Les élus rencontrés par les inspectrices auraient été "partagés quant à l'hypothèse d'un rattachement des écoles au collège". Sans surprise, "les présidents de communautés de communes qui ont la compétence scolaire n'y voient aucun inconvénient, à condition bien sûr que les secteurs de collège correspondent à la carte des intercommunalités. En revanche, les maires de petites communes qui administrent seuls leurs écoles craignent d'être dépossédés à terme de leur compétence scolaire", rapportent-elles.

"Les élus veulent avant tout des interlocuteurs responsables et accessibles"

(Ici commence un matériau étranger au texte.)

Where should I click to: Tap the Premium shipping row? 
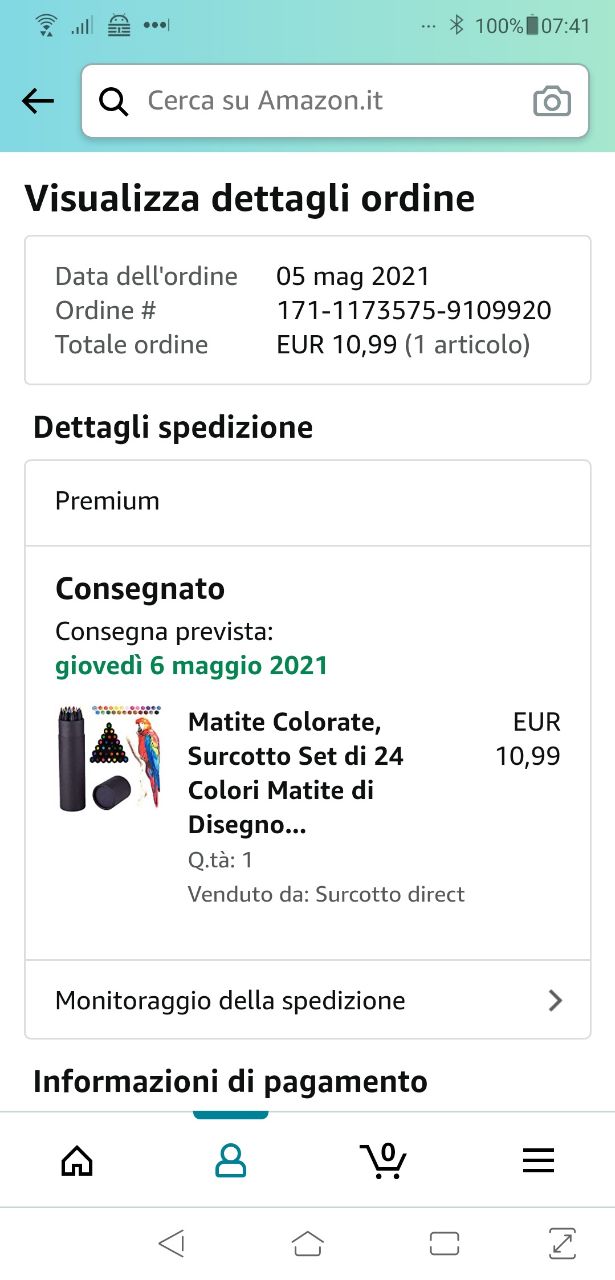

Des deux hypothèses - l'évolution ou la disparition – les élus n'auraient pas vraiment confié leur préférence. "Ils veulent avant tout des interlocuteurs responsables et accessibles", rapportent les inspectrices. Aujourd'hui, "l'interlocuteur naturel demeure le Dasen ou l'IEN pour l'adjoint ou le maire d'une grande ville comme Toulouse, Nice ou Lille", ont-elles constaté, "en revanche les maires des autres communes ou les représentants des intercommunalités identifient d'abord l'IEN comme l'interlocuteur institutionnel, représentant l'Education nationale, après les directeurs d'écoles, interlocuteurs quotidiens".
Les élus sollicitent les IEN "pour du conseil, de l'expertise mais aussi pour de la médiation en cas de divergence ou de conflit avec un enseignant ou un directeur", par exemple lors de la mise en œuvre des nouveaux rythmes scolaires. Les Dasen de leur côté ont rendu compte d'un "resserrement du lien avec les élus" sur plusieurs dossiers : les rythmes, mais aussi les projets éducatifs territoriaux (PEDT), l'évolution du réseau des écoles ou encore "l'émergence des problématiques liées à la sécurité".

Des élus partagés selon le contexte géographique

Lorsque les inspectrices ont testé auprès des élus leur scénario préféré, celui de créer un établissement public du socle commun (EPSC) école-collège, les réactions ont là encore divergé selon le contexte géographique. En milieu rural, les élus rencontrés se satisfont de l'absence de statut pour l'école et pour son directeur : la situation actuelle leur permet une relation quotidienne avec le directeur sur le fonctionnement et l'organisation de l'école, et "quand il y a un dysfonctionnement, c'est l'IEN qui cadre l'action".
En zone urbaine en revanche, "les élus urbains et leurs services considèrent parfois qu'un responsable, disponible pour gérer les écoles, serait souhaitable. Non que l'IEN ne le soit pas – la relation est directe et aisée – mais elle ne se situe pas forcément à un niveau suffisamment localisé pour être efficiente dans tous les domaines de la gestion courante", rapportent les inspectrices.
Quoi qu'il en soit et "quel que soit le devenir de l'entité circonscription et du statut de l'école, les communes ou communautés de communes ne veulent plus être seulement des gestionnaires d'équipements. Les élus revendiquent entre l'Education nationale et la collectivité des temps de travail partagés, des instances où échanger sur la vision du territoire".